Update 2009-09-10: If you’re interested in a DNS server written in Ruby, check out RubyDNS. Thanks to Samuel for his comment below announcing its release.
A few weeks ago, I started playing with Ruby’s Resolv library, which abstracts the DNS protocol. I’m playing with creating a DNS server in Ruby. It turns out to be pretty easy to get a very basic DNS server going in Ruby, And, for the curious, here it is.
require 'socket'
require 'resolv'
hosts = [
{:name => "example.com", :type => "A", :data => "192.168.0.1"}
]
# Bind to UDP port 53 to receive requests
$port = 53
server = UDPSocket.open
server.bind(nil, $port)
while true
# Receive and parse query
data = server.recvfrom(10000)
query = Resolv::DNS::Message::decode(data[0])
# Setup answer
answer = Resolv::DNS::Message::new(query.id)

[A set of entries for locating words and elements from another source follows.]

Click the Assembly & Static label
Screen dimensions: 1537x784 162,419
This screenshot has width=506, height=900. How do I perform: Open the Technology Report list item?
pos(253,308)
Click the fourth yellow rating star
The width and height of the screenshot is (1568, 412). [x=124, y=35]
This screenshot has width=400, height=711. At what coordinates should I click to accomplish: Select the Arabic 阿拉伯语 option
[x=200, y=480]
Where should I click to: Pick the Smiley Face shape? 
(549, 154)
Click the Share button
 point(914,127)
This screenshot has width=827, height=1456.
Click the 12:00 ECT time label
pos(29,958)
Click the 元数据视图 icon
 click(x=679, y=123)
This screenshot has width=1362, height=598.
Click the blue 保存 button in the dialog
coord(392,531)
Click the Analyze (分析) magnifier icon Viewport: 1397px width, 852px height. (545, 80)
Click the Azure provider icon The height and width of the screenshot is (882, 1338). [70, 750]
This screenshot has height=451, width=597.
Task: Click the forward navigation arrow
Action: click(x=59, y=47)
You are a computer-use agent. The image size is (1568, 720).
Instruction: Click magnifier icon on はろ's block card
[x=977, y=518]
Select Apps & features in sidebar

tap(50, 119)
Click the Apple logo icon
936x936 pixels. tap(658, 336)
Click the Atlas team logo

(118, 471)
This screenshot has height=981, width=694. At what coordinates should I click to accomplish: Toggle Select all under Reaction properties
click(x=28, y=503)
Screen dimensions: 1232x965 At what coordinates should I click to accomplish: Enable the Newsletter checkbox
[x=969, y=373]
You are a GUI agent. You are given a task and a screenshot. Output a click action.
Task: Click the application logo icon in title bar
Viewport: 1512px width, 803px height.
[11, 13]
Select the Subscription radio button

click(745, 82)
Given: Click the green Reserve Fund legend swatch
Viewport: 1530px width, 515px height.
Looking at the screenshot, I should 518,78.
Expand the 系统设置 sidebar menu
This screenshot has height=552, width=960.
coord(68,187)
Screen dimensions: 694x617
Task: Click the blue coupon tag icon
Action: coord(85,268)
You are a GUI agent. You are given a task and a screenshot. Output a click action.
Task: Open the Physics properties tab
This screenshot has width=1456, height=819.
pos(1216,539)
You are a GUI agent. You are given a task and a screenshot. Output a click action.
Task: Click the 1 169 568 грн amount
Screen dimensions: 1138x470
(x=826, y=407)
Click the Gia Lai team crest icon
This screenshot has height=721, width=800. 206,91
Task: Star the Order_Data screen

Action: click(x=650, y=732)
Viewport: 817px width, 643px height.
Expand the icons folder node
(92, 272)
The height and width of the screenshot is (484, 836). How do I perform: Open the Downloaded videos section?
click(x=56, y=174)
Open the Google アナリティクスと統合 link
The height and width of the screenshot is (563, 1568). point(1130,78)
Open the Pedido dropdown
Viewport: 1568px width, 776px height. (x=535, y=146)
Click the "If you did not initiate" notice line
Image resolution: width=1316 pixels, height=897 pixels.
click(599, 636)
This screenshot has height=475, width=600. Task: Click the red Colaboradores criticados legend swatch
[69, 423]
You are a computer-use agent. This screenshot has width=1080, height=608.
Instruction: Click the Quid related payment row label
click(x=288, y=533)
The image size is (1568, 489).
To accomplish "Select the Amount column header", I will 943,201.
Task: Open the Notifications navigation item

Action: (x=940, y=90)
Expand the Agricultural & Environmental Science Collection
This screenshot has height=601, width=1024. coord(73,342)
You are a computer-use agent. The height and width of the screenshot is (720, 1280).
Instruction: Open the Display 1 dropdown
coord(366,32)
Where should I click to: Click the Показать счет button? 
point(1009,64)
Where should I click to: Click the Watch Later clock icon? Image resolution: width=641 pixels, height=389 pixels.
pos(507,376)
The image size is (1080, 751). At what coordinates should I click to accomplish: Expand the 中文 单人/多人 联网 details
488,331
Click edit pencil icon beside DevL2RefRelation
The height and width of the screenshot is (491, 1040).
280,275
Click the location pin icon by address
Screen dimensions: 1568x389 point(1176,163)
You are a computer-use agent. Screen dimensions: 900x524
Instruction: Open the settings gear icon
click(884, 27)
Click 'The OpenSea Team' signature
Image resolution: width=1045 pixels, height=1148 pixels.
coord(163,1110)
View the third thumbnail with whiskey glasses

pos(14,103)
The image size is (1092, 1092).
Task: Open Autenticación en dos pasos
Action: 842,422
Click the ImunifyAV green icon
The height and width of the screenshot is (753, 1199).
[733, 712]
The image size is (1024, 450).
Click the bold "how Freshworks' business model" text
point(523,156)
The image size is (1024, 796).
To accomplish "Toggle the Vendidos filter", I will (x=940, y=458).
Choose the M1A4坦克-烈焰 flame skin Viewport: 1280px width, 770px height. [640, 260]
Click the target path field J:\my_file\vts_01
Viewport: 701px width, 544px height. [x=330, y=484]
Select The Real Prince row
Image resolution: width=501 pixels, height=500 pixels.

answer.qr = 1 # 0 = Query, 1 = Response
answer.opcode = query.opcode # Type of Query; copy from query
answer.aa = 1 # Is this an authoritative response: 0 = No, 1 = Yes
answer.rd = query.rd # Is Recursion Desired, copied from query
answer.ra = 0 # Does name server support recursion: 0 = No, 1 = Yes
answer.rcode = 0 # Response code: 0 = No errors
query.each_question do |question, typeclass| # There may be multiple questions per query
name = question.to_s # The domain name looked for in the query.
record_type = typeclass.name.split("::").last # For example "A", "MX"
ttl = 16000
record = hosts.find{|host| host[:name] == name && host[:type] == record_type }
unless record.nil?
# Setup answer to this question
answer.add_answer(name + ".",ttl,typeclass.new(record[:data]))
answer.encode
end
end
# Send the response
server.send(answer.encode, 0, data[1][2], data[1][1])
end
To try this out, run the above script (may require sudo, since it binds to port 53; I haven’t figured out a way to test this at a different port) and then, in irb:
require 'resolv'
d = Resolv::DNS::new(:nameserver => "localhost")
puts d.getaddress("example.com")
This would only respond to A record requests for example.com, and the array of hashes is not particularly scalable. One could, for example, use ActiveRecord to access the records from a database, which is something I’m currently working on.